> PROBLEM TO WORK ON
Pictures are to be left out, and the rest of the records reproduced exactly.

> Dataset excerpts
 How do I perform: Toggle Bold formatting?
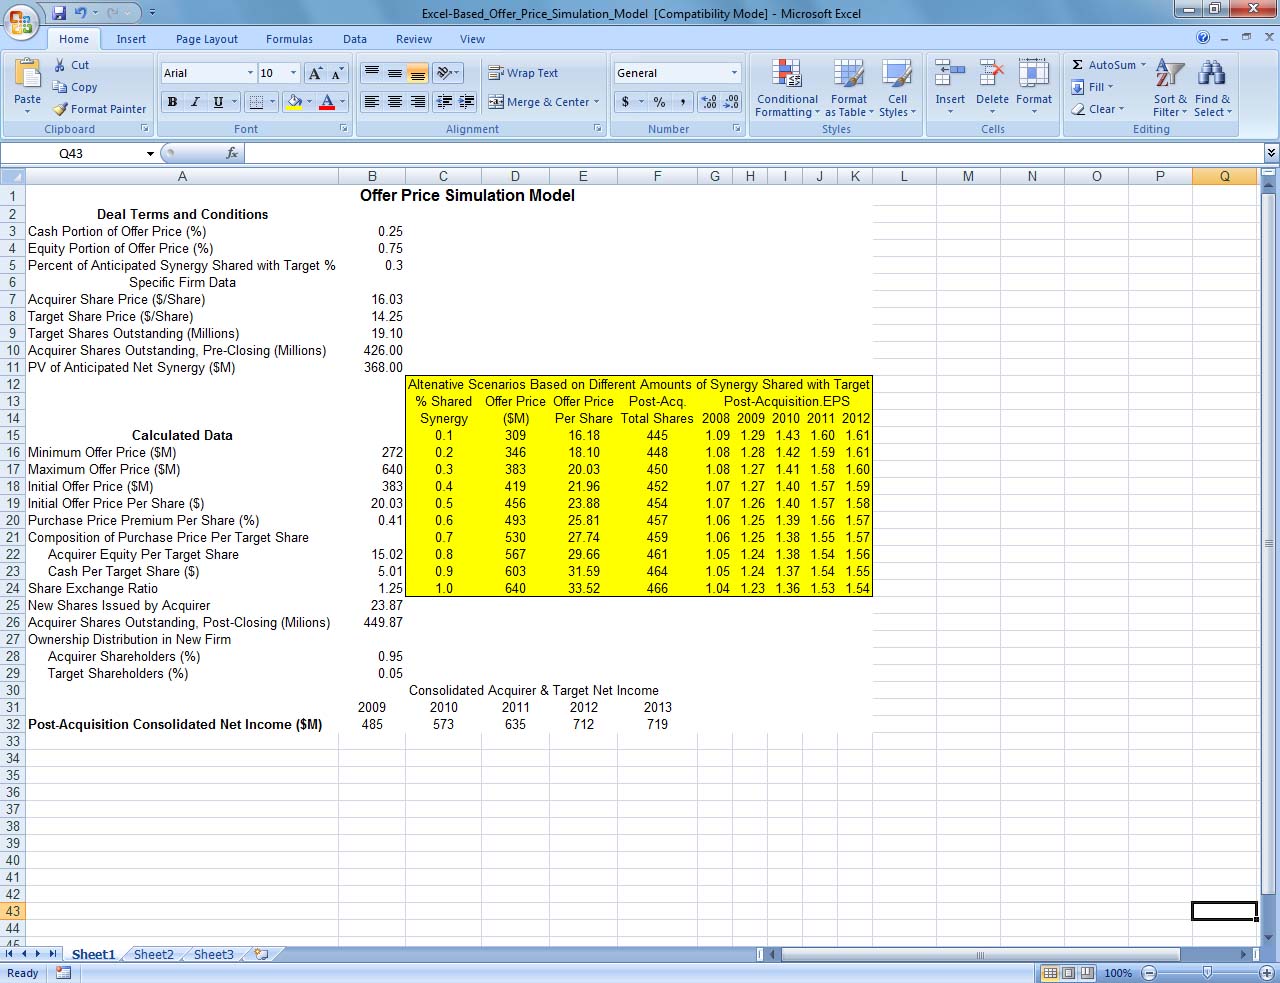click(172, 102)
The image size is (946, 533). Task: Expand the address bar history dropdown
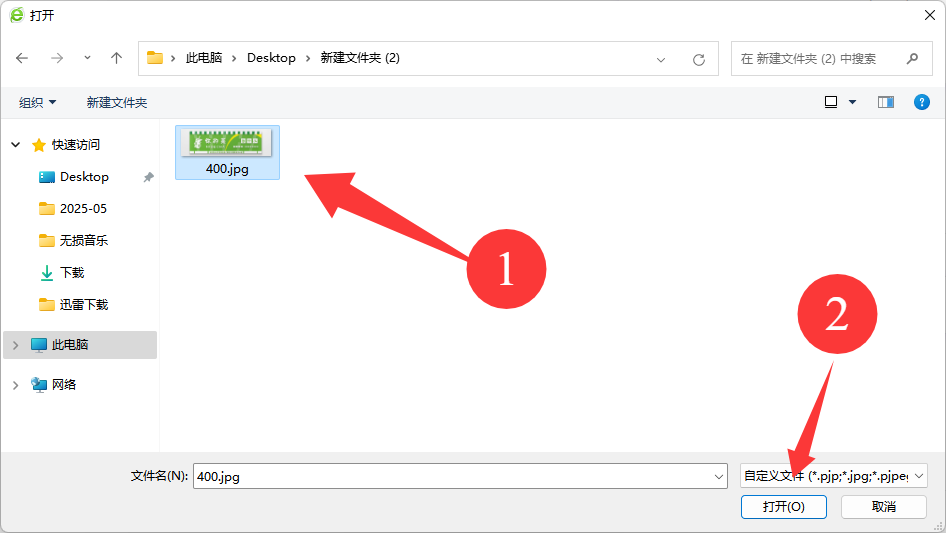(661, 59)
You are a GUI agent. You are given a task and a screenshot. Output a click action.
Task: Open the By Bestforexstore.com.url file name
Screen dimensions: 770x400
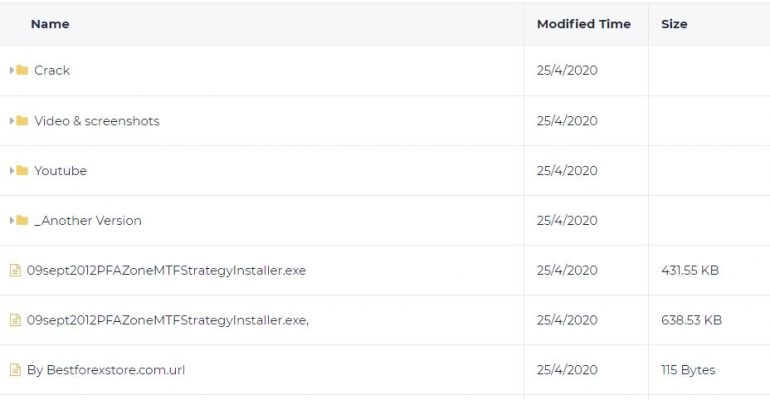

> REPLY
 How do I perform: Toggle Bold formatting?
click(172, 102)
The image size is (946, 533). Task: Expand the address bar history dropdown
(661, 59)
You are a GUI agent. You are given a task and a screenshot. Output a click action.
Task: Open the By Bestforexstore.com.url file name
Screen dimensions: 770x400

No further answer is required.